> **Work to be completed**
Below, find each line holding "Open" and state how many there are, using the number alone.

> **Material shown**
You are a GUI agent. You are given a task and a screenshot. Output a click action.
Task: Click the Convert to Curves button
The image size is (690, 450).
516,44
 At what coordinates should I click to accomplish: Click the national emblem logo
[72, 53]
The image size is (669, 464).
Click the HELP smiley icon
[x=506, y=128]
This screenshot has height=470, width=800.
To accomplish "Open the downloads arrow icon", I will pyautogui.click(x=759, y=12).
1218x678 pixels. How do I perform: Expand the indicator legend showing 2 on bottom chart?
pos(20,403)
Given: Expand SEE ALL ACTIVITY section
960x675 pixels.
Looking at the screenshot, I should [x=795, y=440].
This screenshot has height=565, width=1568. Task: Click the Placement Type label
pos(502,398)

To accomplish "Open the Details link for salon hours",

> **Worked solution**
2